Woit quotes from another Nobel Prize winner, the Dutch physicist Gerard ’t Hooft:
Actually, I would not even be prepared to call string theory a “theory” rather a “model” or not even that: just a hunch. After all, a theory should come together with instructions on how to deal with it to identify the things one wishes to describe, in our case the elementary particles, and one should, at least in principle, be able to formulate the rules for calculating the properties of these particles, and how to make new predictions for them. Imagine that I give you a chair, while explaining that the legs are still missing, and that the seat, back and armrest will perhaps be delivered soon; whatever I did give you, can I still call it a chair?
Woit has only harsh things to say about the recent acceptance of an anthropic principle by several leading string theorists, notably Weinberg and David Susskind. Susskind has even written a popular book about it—The Cosmic Landscape: String Theory and the Illusion of Intelligent Design. The notion that there could be millions of other universes, each with its own Calabi-Yau structure—or what amount to the same thing, with its own basic state of what physicists like to call the “vacuum”—is not one that appeals to Witten. “I’d be happy if it is not right,” Woit quotes from a 2004 lecture, “but there are serious arguments for it, and I don’t have any serious argument against it.”
In the nineteenth century, a conjecture called the vortex theory of the atom became extremely popular in England and America. Proposed by the famous British physicist Lord Kelvin, it had an uncanny resemblance to string theory. It was widely believed at the time that space was permeated by an in- compressible frictionless fluid called the ether. Atoms, Kelvin suggested, are super-small whirlpools of ether, vaguely similar to smoke rings. They take the form of knots and links. Point particles can’t vibrate. Ether rings can. Their shapes and frequencies determine all the properties of the elements. Vortex theory isn’t mentioned by Woit, although Smolin considers it briefly.

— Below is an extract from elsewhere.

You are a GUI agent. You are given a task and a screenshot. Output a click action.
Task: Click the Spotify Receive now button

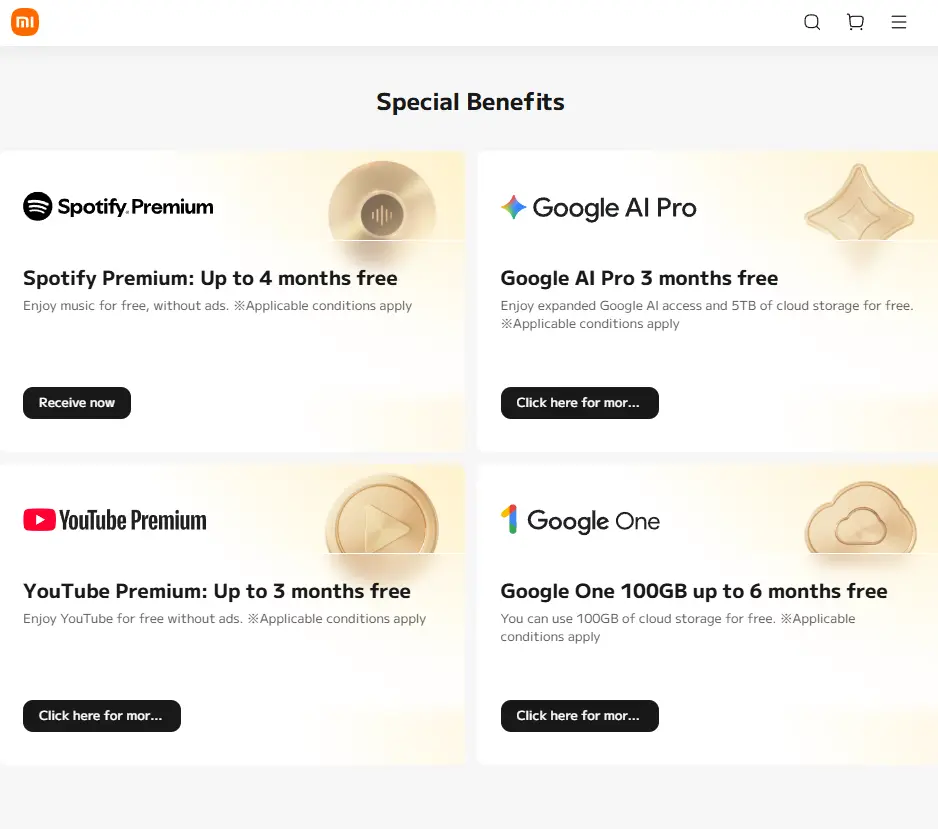tap(77, 403)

Kelvin published two books defending his conjecture. It was strongly championed in England by J. J. Thomson in his 1907 book The Corpuscular Theory of Matter. Another booster of the theory was Peter Tait, an Irish mathematician. His work, like Witten’s, led to significant advances in knot theory. In the United States, Albert Michelson considered vortex theory so “grand” that “it ought to be true even if it is not.” Hundreds of papers elaborated the theory. Tait predicted it would take generations to develop its elegant mathematics. Alas, beautiful though vortex theory was, it proved to be a glorious road that led nowhere.

Will string theory soon meet a similar fate? Glashow wrote a clever poem that he recited at a Grand Unification Workshop in Japan. It ends with the following lines:


Please heed our advice that you too are not smitten—
The book is not finished, the last word is not Witten.